Identify every line of the data below that contains the string "pixels", and copy each such line in full. Matching is case-sensitive.

━━━ SUPPLIED RECORDS

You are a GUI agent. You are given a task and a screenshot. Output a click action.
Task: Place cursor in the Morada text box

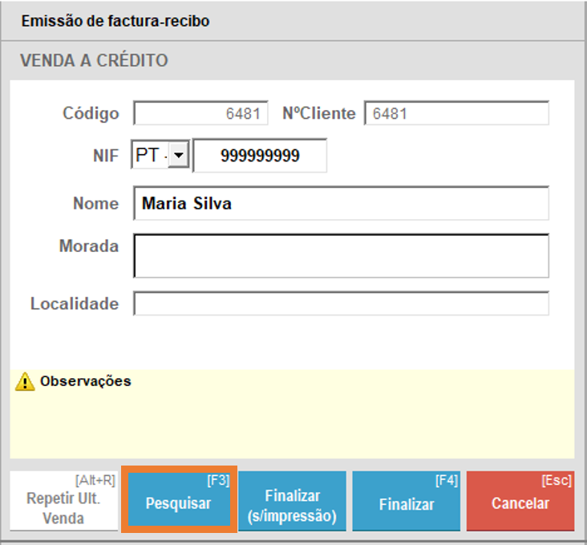341,256
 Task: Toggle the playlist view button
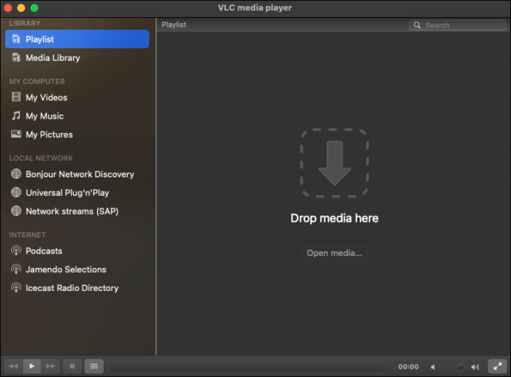[x=93, y=366]
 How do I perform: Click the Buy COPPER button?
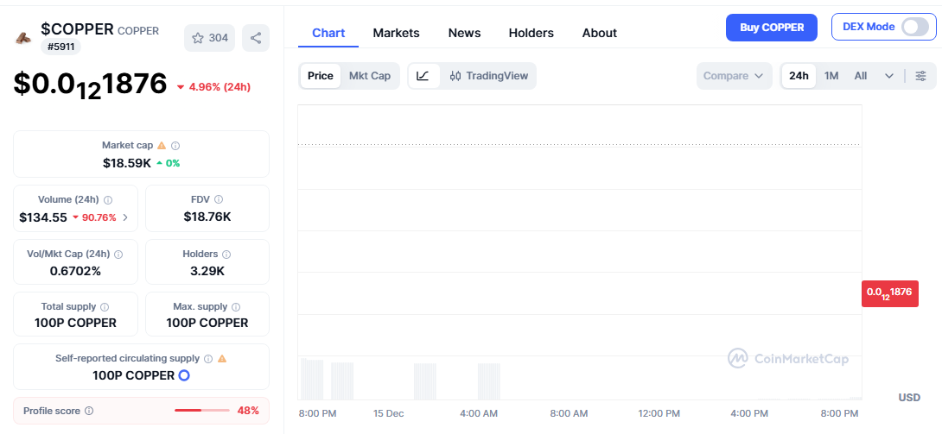pos(772,27)
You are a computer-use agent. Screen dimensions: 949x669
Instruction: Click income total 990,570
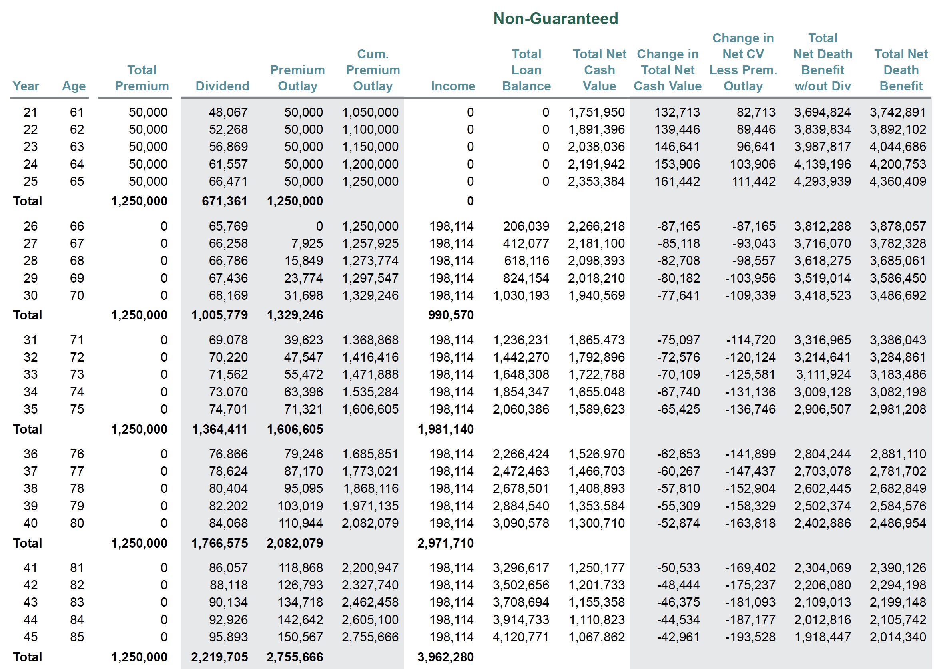pyautogui.click(x=451, y=315)
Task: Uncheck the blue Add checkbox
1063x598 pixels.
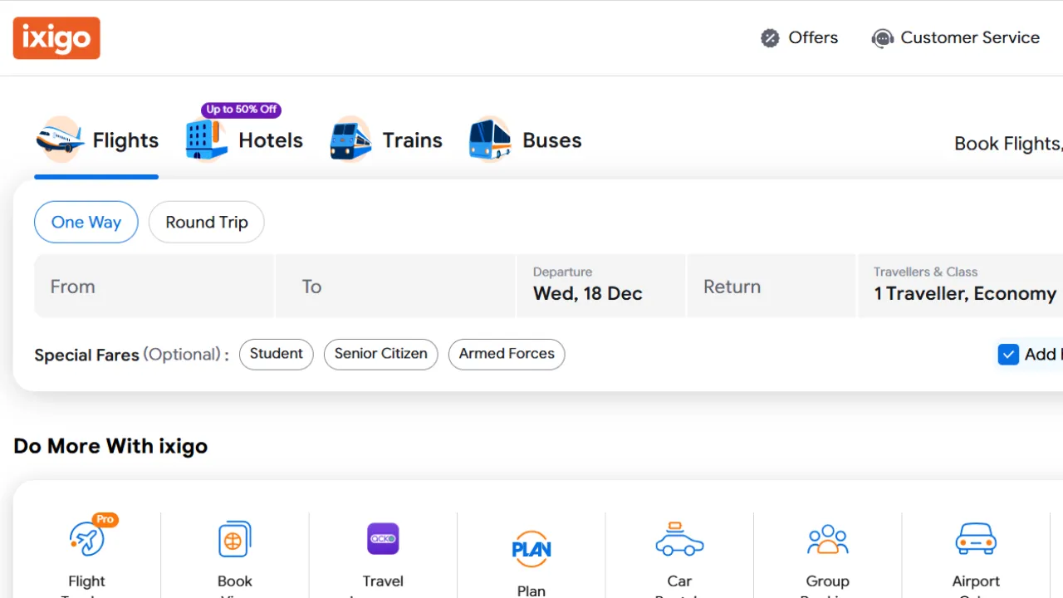Action: pyautogui.click(x=1008, y=355)
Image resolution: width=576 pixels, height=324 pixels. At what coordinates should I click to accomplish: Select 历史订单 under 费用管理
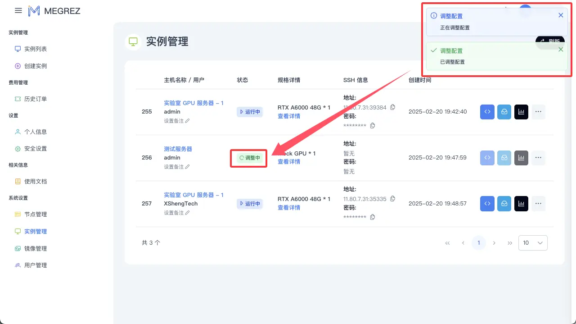coord(35,99)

━━━━━━

# [ANSWER FOR THIS EXERCISE]
1063x598 pixels.
Image resolution: width=576 pixels, height=324 pixels. At what coordinates should I click to accomplish: Select 历史订单 under 费用管理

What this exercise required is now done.